■ Texte:
En France, la question du consentement sexuel est bien loin d’aller de soi dans l’espace médiatique. Lors de l’affaire Dominique Strauss Kahn en 2011, un célèbre journaliste français avait ainsi fait référence aux accusations de viols sur sa femme de ménage Nafissatou Diallo comme un “un troussage de domestique”. En janvier 2018, en plein mouvement #MeToo, c’est Catherine Deneuve, monument du cinéma français, qui a signé dans le journal Le Monde une tribune à contre-courant, condamnant le mouvement et défendant la “liberté d’importuner” des hommes ainsi que le droit des femmes de “ne pas être traumatisées à vie par un frotteur dans le métro”. Plus récemment, le jury des Césars, le plus prestigieux prix du cinéma français, a choisi de récompenser le réalisateur Roman Polanski, condamné pour viol sur mineur en 1977 et accusé de viol depuis par cinq femmes différentes. Les médias français se font souvent l’écho des saillies de figures publiques dénonçant le mouvement #MeToo, véhiculant la crainte de “ne plus pouvoir rien dire” et relativisant des faits de violences sexuelles.

Il faut enquêter sur tous les milieux et tous les secteurs. Les violences sexuelles sont des faits sociaux et non des faits divers. Ce n’est pas seulement une histoire de people ou d’actrices, c’est une histoire qui nous concerne tous — Lénaïg Bredoux

Malgré tout, depuis bientôt dix ans, le site d’investigation Mediapart met régulièrement les violences sexuelles à la une en multipliant les enquêtes aux fortes répercussions sur ce sujet. Fondé par plusieurs anciens journalistes du journal Le Monde, Mediapart a, dès sa création en 2008, fait le pari audacieux de l’enquête et de l’indépendance financière en adoptant un modèle payant en ligne, sans publicités et sans subventions publiques. A l’époque, personne n’aurait imaginé que le petit site d’information deviendrait l’un des acteurs majeurs du paysage médiatique français, à l’origine de la démission de deux ministres et de plusieurs autres personnalités politiques. Encore moins qu’il contribuerait en avant-première à la libération de la parole sur les violences sexuelles.

Ainsi, un an et demi avant l’affaire Weinstein et le mouvement #MeToo, Lénaïg Bredoux, journaliste politique à Mediapart depuis 2010, a publié une enquête (conjointement avec Cyril Graziani, de France Inter) qui a secoué le monde politique et médiatique en France. Après un travail d’investigation de plusieurs mois, la journaliste révèle que le député écologiste et vice-président de l’Assemblée Nationale Denis Baupin a harcelé et agressé sexuellement pendant plusieurs années plusieurs femmes avec lesquelles il travaillait.

■ Consignes:
- A) Selon le texte sur Mediapart et les violences sexuelles, en quelle année le site a-t-il été fondé ?
- B) Rédigez la suite du texte sur Mediapart et les violences sexuelles, à partir de sa dernière phrase.

Enregistrements de pointage pour texte et éléments
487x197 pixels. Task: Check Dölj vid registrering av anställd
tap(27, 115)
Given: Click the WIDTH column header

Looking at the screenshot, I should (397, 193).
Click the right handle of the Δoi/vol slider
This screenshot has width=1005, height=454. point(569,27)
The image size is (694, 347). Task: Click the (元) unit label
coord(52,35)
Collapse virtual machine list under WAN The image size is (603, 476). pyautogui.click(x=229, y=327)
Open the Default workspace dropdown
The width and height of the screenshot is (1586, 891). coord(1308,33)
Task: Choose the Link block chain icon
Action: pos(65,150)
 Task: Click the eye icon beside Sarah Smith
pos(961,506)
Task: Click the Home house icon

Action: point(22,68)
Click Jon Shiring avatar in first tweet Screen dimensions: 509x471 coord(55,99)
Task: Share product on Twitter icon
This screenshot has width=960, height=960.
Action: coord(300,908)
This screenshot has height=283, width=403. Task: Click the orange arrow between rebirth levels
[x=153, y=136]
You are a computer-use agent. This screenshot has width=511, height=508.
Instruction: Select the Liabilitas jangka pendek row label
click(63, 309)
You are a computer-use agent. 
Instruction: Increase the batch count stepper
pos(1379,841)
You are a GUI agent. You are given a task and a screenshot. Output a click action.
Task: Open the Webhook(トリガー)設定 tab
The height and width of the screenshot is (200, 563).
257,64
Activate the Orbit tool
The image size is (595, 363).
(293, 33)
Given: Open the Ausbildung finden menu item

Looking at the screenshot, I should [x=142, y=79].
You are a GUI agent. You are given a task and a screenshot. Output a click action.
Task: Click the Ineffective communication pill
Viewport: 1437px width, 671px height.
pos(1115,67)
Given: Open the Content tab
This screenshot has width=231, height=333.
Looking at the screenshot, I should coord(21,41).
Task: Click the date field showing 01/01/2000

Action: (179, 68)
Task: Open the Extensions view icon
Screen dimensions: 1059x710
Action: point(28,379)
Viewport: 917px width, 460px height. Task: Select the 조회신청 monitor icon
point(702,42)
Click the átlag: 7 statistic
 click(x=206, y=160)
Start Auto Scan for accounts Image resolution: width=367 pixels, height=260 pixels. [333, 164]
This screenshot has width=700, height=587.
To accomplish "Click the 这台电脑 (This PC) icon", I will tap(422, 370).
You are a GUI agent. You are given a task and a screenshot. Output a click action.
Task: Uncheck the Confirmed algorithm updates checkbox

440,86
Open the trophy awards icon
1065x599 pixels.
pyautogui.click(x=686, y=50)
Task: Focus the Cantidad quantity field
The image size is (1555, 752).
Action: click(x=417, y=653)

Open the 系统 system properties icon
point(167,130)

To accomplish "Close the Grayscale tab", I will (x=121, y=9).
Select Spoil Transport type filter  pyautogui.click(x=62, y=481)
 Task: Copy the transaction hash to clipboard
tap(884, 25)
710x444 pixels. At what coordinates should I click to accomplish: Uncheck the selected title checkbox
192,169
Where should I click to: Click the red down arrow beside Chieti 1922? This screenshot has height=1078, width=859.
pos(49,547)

■ Réponses attendues:
- A) En 2008.

- B)
On enquête sur ce sujet comme on enquête sur les autres affaires, avec le même travail de vérification — Marine Turchi

Dans un documentaire consacré à Mediapart, on la voit, légèrement nerveuse, peu avant la publication de l’enquête en mai 2016 : “J’appréhende un peu les attaques”, confie-t-elle, “les gens qui fuient le regard quand tu veux leur dire bonjour, les gens qui disent : ‘qu’est-ce que t’as fait, qu’est-ce qui t’as pris, tu ne te rends pas compte, il a une femme, des enfants’ (….) J’appréhende un peu, mais ce qui me rassure, c’est que je sais que je serai soutenue ici [à Mediapart NDLR]”, déclare la journaliste face caméra. L’enquête aboutira finalement à la démission de Denis Baupin. Celui-ci attaque malgré tout en diffamation les accusatrices et les journalistes. En vain. A l’issue d’un procès très médiatisé début 2019, la justice a relaxé les victimes présumées, reconnu le sérieux et l’intérêt public du travail des journalistes et condamné Denis Baupin pour procédure abusive.

Depuis cette enquête, l’affaire Weinstein et #MeToo sont passés par là et plusieurs autres médias français se sont également emparés du sujet des violences sexuelles. Les journalistes de Mediapart (1), elles, ont poursuivi consciencieusement leur travail, scannant les violences sexuelles et abus systémiques dans de nombreux secteurs professionnels, allant de l’université aux conseils municipaux.

Lenaïg Bredoux à la rédaction de Mediapart quelques jours avant la publication de son enquête sur Denis Baupin. Capture d’écran : « Depuis Mediapart ».

Mediapart a à nouveau imposé les violences sexuelles dans l’agenda médiatique français en publiant une enquête aux fortes répercussions en novembre 2019. Marine Turchi, journaliste au service enquête du site, y révèlait que l’actrice française Adèle Haenel avait été victime de harcèlement et d’attouchements sexuels présumés de la part du réalisateur Christophe Ruggia lorsqu’elle était adolescente. La journaliste, qui travaille au service enquête de Mediapart depuis 2017 après y avoir couvert la droite et l’extrême droite pendant presque dix ans, a enquêté pendant sept mois pour vérifier méthodiquement et systématiquement le témoignage de l’actrice. La publication de son enquête journalistique a provoqué l’ouverture d’une enquête judiciaire et la mise en examen du réalisateur.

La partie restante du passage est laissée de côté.